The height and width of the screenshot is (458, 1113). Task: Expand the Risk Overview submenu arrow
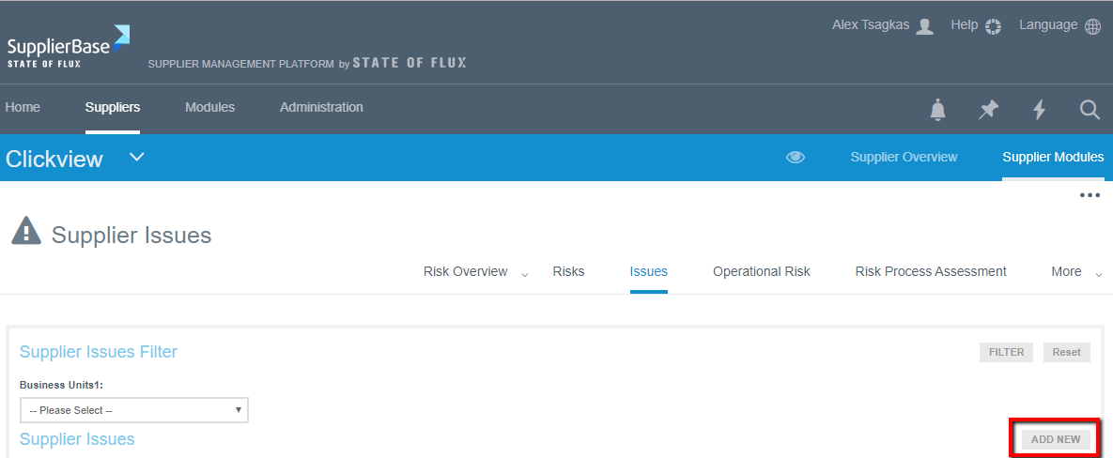pyautogui.click(x=525, y=274)
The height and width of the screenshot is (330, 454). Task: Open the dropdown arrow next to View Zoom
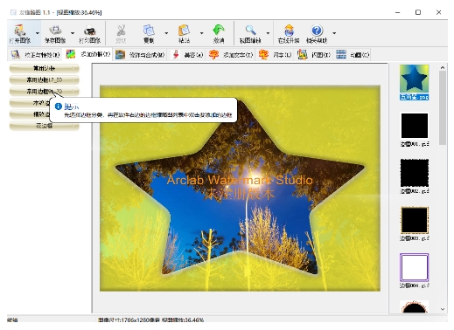[268, 33]
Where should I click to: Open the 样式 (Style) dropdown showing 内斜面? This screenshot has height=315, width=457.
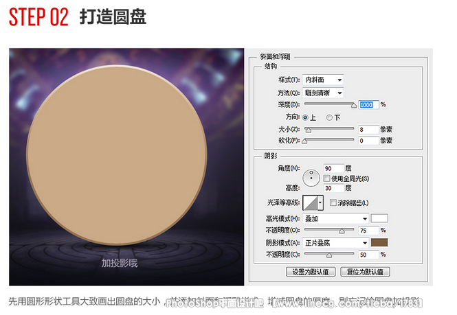323,80
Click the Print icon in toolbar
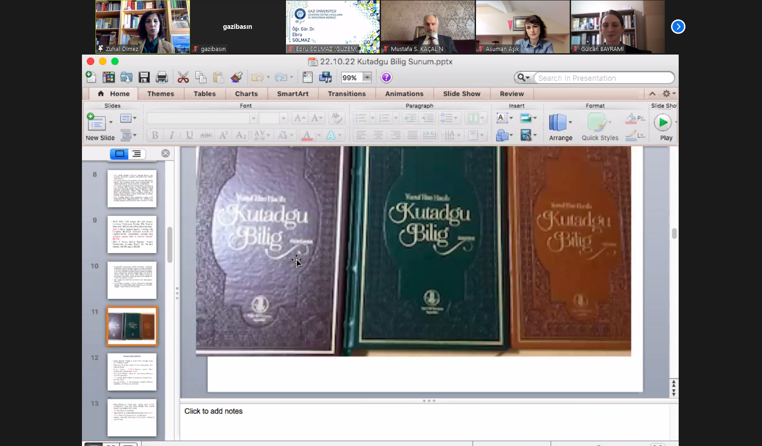The width and height of the screenshot is (762, 446). [162, 78]
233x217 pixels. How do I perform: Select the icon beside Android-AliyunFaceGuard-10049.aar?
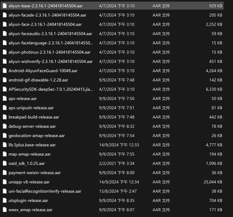pos(5,71)
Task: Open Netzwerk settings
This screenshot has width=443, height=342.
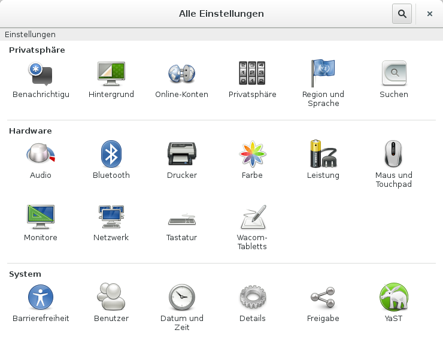Action: tap(111, 217)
-*-
**TASK DIRECTIONS:**
What is needed is a verbatim copy of every entry, with the pictures omitted.

**SOLUTION TO THE PROBLEM:**
The height and width of the screenshot is (458, 1113). Task: Expand the Risk Overview submenu arrow
pyautogui.click(x=525, y=274)
The height and width of the screenshot is (330, 454). Task: Open the dropdown arrow next to View Zoom
[268, 33]
Where should I click to: Open the 样式 (Style) dropdown showing 内斜面? This screenshot has height=315, width=457.
323,80
Click the Print icon in toolbar
The width and height of the screenshot is (762, 446). [162, 78]
233x217 pixels. How do I perform: Select the icon beside Android-AliyunFaceGuard-10049.aar?
pos(5,71)
Task: Open Netzwerk settings
This screenshot has width=443, height=342.
Action: tap(111, 217)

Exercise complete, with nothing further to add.